TRIBUTES to Nelson Mandela have poured in from across Scotland, with church leaders and politicians praising the anti-apartheid icon's courage and influence.

First Minister Alex Salmond said: "Mr Mandela's integrity, humanity and compassion were an inspiration to countless millions around the globe, and his influence transcended ideology, race and creed.

"He was also someone who had a longstanding commitment to and friendship with Scotland, and I had the privilege of meeting him once. Those links with Scotland were underlined by his being granted the Freedom of the City of Glasgow in 1981 when he was still imprisoned - the first city in the world to do so.

"The world is a poorer place for his passing, and our thoughts are with Mr Mandela's family and the people of South Africa."

Deputy First Minister Nicola Sturgeon took to Twitter to say: "A light has just gone out in the world. Rest in peace Nelson Mandela."

Former prime minister Gordon Brown said: "Nelson Mandela was the greatest leader of our generation. A leader of magnanimity, fortitude, unshakeable optimism and most of all, the most courageous man I ever met.

"True courage requires not only strength of will but strength of belief. What motivated Nelson Mandela and drove him to risk his life for freedom was a burning passion that irrespective of colour, race and background, all people are created equal - and his list of historic achievements starts with a multiracial South Africa."

Scottish Labour Leader Johann Lamont said: "Nelson Mandela is the towering figure of my life since I became politically aware. He fought injustice when there seemed to be no chance of victory. But he fought. He endured. And he won.

"And when Nelson Mandela won he struggled as hard for peace as he had to defeat apartheid.Nelson Mandela was the best of Africa - he was the best of humanity - he was the best of us all."

Glasgow's Lord Provost Sadie Docherty last night confirmed the City Chambers flag will fly at half mast in respect of the former president's passing. The Aberdeen city council banner will also fly at half mast from the Town House until after the funeral.

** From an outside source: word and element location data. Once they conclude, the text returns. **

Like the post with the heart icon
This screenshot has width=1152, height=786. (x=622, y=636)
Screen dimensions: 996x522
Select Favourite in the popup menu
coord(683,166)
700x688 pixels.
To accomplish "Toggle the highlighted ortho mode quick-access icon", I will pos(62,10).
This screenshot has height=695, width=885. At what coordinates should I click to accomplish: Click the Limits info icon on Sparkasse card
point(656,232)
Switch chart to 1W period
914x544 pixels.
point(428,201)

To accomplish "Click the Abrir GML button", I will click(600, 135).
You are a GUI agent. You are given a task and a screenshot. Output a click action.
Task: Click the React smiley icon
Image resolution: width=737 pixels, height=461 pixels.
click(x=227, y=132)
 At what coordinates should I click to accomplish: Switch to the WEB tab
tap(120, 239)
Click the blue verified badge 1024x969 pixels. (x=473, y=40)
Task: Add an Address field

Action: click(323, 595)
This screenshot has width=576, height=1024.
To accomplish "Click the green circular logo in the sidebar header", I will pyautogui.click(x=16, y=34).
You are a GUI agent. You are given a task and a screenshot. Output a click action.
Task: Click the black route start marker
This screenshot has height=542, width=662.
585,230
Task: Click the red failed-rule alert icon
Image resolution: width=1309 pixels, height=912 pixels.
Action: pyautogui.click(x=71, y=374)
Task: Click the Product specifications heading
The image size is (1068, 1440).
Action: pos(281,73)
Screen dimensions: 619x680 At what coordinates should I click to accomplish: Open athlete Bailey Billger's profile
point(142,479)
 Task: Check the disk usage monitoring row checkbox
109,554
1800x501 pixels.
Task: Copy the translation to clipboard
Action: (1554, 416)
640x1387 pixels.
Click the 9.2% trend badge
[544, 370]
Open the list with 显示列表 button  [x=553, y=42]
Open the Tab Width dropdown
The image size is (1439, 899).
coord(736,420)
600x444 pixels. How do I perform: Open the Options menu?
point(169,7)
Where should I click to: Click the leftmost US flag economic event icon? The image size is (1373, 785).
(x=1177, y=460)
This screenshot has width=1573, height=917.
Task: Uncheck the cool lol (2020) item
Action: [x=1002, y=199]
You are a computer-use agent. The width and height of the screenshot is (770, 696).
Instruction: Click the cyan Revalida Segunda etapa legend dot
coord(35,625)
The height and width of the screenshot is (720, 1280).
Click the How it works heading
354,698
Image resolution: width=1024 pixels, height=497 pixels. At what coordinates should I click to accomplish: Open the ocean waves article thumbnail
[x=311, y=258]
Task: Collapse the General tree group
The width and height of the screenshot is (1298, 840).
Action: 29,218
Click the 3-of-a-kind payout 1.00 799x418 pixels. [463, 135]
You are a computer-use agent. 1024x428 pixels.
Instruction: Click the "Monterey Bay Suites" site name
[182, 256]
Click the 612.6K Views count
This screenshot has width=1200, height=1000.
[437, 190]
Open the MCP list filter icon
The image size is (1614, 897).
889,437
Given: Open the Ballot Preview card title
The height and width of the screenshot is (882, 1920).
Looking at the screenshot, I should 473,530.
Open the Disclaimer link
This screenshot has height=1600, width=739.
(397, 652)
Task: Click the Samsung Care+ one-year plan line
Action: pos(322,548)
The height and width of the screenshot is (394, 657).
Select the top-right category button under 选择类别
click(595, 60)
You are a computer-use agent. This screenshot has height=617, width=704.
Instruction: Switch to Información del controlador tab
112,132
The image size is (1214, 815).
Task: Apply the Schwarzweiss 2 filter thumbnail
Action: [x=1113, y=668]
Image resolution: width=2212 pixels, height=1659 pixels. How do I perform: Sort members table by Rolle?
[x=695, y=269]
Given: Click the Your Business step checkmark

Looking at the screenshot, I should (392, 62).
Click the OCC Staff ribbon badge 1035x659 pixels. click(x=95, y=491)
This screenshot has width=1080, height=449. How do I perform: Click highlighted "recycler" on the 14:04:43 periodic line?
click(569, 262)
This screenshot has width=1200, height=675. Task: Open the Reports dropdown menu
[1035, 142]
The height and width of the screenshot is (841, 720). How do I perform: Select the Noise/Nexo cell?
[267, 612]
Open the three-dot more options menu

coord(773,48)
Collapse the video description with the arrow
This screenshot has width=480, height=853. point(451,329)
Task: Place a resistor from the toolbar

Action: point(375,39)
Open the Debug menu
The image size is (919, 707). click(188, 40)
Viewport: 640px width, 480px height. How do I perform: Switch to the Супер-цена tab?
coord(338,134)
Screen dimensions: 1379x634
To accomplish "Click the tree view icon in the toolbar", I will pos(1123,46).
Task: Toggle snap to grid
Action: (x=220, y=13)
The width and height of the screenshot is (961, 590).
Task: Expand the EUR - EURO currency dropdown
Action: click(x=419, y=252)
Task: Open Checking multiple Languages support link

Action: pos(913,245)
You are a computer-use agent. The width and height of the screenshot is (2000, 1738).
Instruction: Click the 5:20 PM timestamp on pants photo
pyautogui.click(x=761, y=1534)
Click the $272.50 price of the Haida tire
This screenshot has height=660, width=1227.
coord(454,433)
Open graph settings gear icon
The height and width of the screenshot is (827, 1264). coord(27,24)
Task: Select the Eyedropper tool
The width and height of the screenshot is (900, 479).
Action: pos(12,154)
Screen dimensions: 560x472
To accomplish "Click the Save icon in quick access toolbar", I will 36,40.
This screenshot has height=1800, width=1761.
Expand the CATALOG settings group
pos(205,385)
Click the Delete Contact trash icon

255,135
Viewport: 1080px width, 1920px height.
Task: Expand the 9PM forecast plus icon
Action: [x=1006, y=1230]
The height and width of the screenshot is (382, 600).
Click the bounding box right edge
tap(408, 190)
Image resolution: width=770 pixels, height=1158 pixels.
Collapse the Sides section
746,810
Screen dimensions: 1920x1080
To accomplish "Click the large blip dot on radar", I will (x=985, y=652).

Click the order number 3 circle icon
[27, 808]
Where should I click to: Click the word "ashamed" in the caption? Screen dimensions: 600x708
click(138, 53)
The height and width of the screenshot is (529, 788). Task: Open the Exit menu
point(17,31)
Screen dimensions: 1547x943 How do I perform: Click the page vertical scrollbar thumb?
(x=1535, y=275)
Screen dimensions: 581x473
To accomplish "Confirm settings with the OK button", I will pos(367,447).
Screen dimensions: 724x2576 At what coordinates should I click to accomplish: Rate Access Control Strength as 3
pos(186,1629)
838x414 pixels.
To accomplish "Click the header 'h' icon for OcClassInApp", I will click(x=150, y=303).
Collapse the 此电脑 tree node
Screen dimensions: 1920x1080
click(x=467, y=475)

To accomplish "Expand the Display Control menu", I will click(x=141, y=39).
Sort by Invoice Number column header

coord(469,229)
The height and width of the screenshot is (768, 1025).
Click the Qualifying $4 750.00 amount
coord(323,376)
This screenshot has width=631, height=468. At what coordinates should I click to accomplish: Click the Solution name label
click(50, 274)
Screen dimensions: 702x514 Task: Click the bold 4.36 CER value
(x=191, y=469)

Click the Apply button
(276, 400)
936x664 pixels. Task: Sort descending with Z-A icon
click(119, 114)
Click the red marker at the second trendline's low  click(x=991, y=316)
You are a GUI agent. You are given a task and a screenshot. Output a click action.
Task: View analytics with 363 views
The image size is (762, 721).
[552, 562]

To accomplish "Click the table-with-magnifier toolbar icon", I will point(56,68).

Mrs Docherty paid tribute to Mr Mandela as a "political and moral icon". She said: "The world has lost a true political and moral icon. Nelson Mandela dedicated his life to bringing freedom, justice and equality to the people of South Africa.

"His beliefs cost him years of his own freedom but his vision for peace and democracy prevailed. His legacy will live on and inspire generations to come.

"Glasgow was proud to be the first city in the world to honour him with a Freedom of the City award and he will be sadly missed by a city which had the greatest of respect for him."

A book of condolence, with the Lord Provost as the first signatory, will be available to sign in the city chambers foyer.

It will sit underneath a plaque commemorating the 30th anniversary of Glasgow awarding Mandela the Freedom of the City.

Mr Mandela was also awarded the Freedom of the City of Aberdeen. Its Lord Provost George Adam said: "There are not many people who could say they changed the world, but Nelson Mandela was one of them. Faced with the fiercest oppression, he refused to give up fighting for the most basic of human rights."

Archbishop Philip Tartaglia, the Archbishop of Glasgow and president of the Catholic Bishops' Conference of Scotland, said: "I will remember Nelson Mandela not only for his courage and his ideals. Rather I will remember him for the great example he gave of the power of forgiveness.

"And from his forgiveness great hope grew."

The Right Reverend Lorna Hood, Moderator of the General Assembly of the Church of Scotland said: "Nelson Mandela was a towering figure of the 20th century whose strength, courage and determination are only matched by his grace and ability to forgive.

"He will forever be remembered not only for the end of apartheid in South Africa but the manner in which the change was accomplished.

"Emerging from prison after 27 years in Robben Island, without bitterness or a call for revenge, he led by example believing that the only hope for his country was the reconciliation of all people regardless of their colour or creed."